Clearly Speaking Your Needs
Truth #1: Your needs DO matter. In fact, in my opinion, your needs are one of the most important things in your life. When you know what you value and know what you need, you can richly engage in your life. You no longer become chained to your to-do list or stuck in worry or doubt because you KNOW what is most important to you.
Truth #2: Basic human nature is to only think about ourselves. So other people, in general, are too busy thinking about their needs to worry about yours. In other words, if you aren't looking out for your needs, probably no one else is. Your needs ARE NOT a priority for other people.
Truth #3: When you swallow, ignore, belittle your needs, it makes it even harder for people to remember, think about, or acknowledge them. Over time the more you don't speak up, the fewer people will think about what you might need.
Truth #4: Women generally tend to be so good at looking out for other people's needs that we forget our own.
Truth #5: The ONLY way your needs will be heard/met/satisfied if:
A. You know what they are
B. You speak them clearly.
Here are some tips for Clearly Speaking Your Needs:
YOU NEED: You want your husband to help with the kids in the morning.
Timing: In the middle of the morning rush with the kids is not the time to mention the need. You are already stressed, and your husband will feel it came out of left field. (Remember, he most likely hasn't been thinking about your needs.) Instead, pick a time when you are both calm and relaxed to share that need.

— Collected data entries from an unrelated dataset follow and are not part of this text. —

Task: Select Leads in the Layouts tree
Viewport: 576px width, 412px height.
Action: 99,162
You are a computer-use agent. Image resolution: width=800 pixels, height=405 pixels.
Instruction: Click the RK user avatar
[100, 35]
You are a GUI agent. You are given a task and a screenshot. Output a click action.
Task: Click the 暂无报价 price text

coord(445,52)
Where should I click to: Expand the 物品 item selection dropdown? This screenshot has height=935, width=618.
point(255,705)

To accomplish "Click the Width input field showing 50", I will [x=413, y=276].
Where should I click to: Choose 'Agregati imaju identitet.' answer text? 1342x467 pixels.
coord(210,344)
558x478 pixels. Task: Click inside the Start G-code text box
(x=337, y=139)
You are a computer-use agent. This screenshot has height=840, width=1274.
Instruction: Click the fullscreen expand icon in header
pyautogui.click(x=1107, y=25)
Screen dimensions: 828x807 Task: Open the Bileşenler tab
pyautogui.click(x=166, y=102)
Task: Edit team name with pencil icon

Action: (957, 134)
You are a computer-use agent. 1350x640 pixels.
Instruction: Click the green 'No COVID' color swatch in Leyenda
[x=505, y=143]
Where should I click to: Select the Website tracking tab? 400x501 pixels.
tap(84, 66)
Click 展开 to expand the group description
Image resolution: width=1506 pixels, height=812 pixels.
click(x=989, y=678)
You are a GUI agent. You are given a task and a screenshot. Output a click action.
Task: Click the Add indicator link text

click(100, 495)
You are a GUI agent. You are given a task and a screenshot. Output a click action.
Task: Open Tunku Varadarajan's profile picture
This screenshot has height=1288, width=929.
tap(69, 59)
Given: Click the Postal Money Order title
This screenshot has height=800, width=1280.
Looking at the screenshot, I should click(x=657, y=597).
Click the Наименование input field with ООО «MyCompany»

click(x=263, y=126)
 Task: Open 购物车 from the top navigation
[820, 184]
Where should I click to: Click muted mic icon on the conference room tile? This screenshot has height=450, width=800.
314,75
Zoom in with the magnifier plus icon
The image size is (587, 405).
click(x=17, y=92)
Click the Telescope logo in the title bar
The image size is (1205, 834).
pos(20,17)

Specifics: Ask yourself what do I REALLY, REALLY NEED? Get as specific as possible. What do I want my husband to do? Make breakfast? Pack lunches? Get the kids dressed? The more specific you can get on what you need, the better you will feel and the more direction he will have to 'hit' the need.
Tone: Speaking a need isn't a demand. It is a desire, a request, a potential negotiation. So be aware of how you are sharing the need. Just because you NEED it doesn't mean someone else will make it happen. The more you can share what you need, the closer you will get to achieving it. Pay attention to how you ask and how open you are to negotiating the need.
Patience: Remember, your husband sees the world entirely differently than you. He has his perceptions, needs, ideas, thoughts. So your need may be hitting him from out of left field no matter how specific you are. Respect those differences and remember they are ok. Also, if you haven't expressed a need in a while, having a spoken need may be a new concept for him, so be patient and keep trying!!
These tips work with co-workers, friends, not just your intimate relationships. We all need to get better about paying attention to our own AND other people's needs.